Anthropic’s leadership points out that the architecture of Fable 5 was subjected to thousands of hours of rigorous testing. The testing involved private parties, the UK Artificial Intelligence Security Institute (UK AISI), and US government agencies. In fact, the protocols were so strict that top developers reported multiple “false positives,” i.e. false rejections of perfectly legitimate requests to write code.

Anthropic’s defense strategy is based on the doctrine of “Defense in Depth.” Recognizing that creating a completely invulnerable system is considered practically impossible with today’s technology, the company designed the ecosystem so that jailbreaks require enormous computational costs.
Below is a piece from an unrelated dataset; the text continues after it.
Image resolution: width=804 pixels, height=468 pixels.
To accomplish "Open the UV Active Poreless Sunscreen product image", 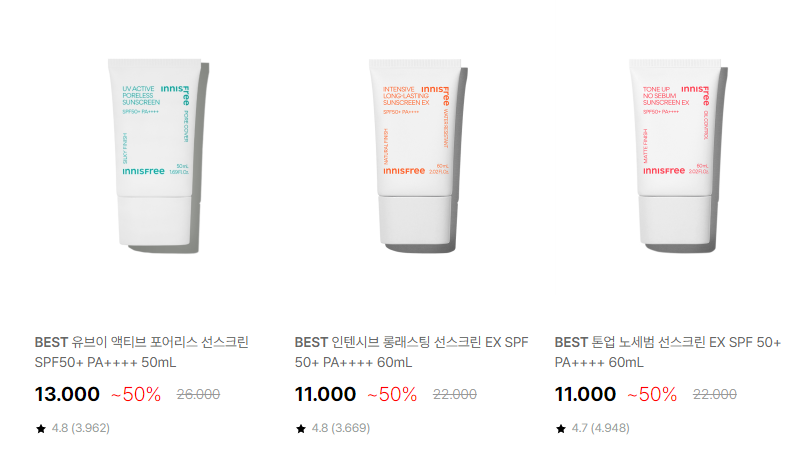I will (x=158, y=156).
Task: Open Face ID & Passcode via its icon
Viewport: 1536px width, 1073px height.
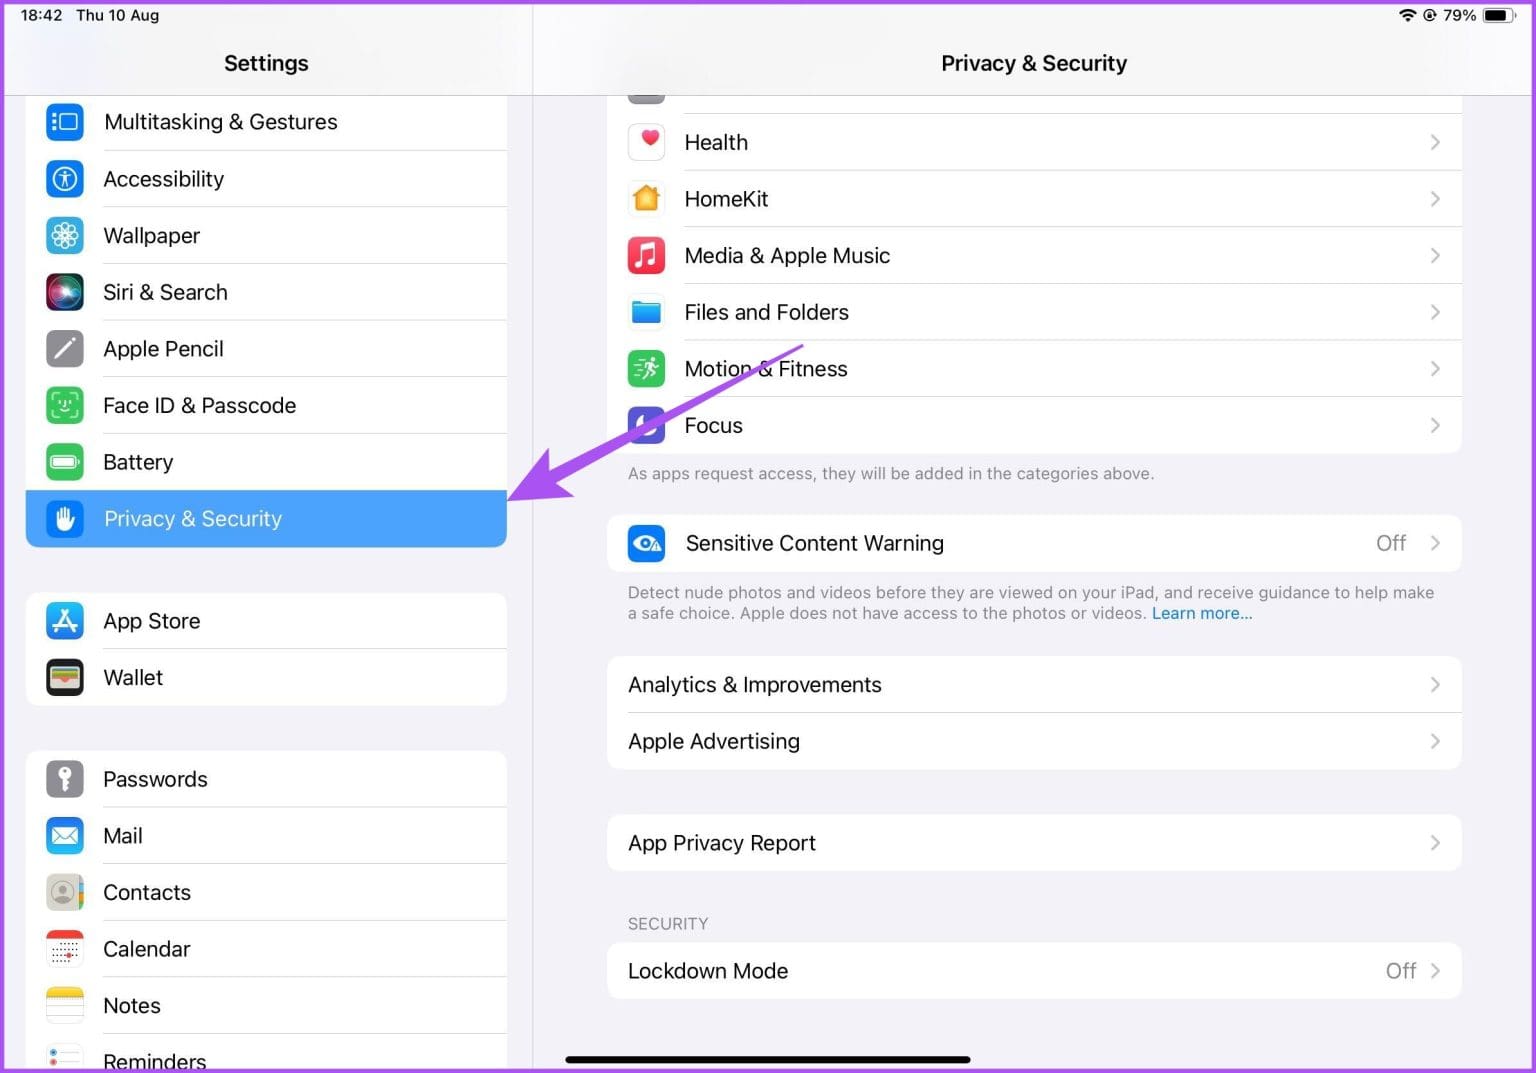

At the same time, it imposed a controversial policy of retaining user data for 30 days, precisely in order to quickly identify and neutralize corresponding attacks. Furthermore, the company emphasizes that identical code analysis capabilities are widely found in competing models on the market, directly naming OpenAI’s GPT-5.5, which is used daily by cybersecurity professionals (defenders).

The launch of the new models was accompanied by a clear separation in their areas of application:

Claude Fable 5: Designed for commercial development and access by the general public. It incorporates strict content filtering algorithms, with the aim of protecting against malicious use.

Claude Mythos 5: While its initial version (Preview) was presented in April 2026, the final model was explicitly designed for state-of-the-art applications in cybersecurity and biology. Its security controls were deliberately reduced, as it was intended for use in strictly controlled environments by researchers of approved organizations.

The imposition of American export controls puts the new systems out of operation throughout Europe, translating into an immediate exclusion for the Greek public as well. Greek developers, startups and technology companies that had time to experiment with the APIs of Fable 5 or Mythos 5 during the first days of their release, suddenly lost access to these tools.

The technical alternative is now limited to the forced downgrade to the company’s previous, known-value systems, with the Claude Opus, Sonnet and Haiku models still operating normally, as they are exempt from the government directive.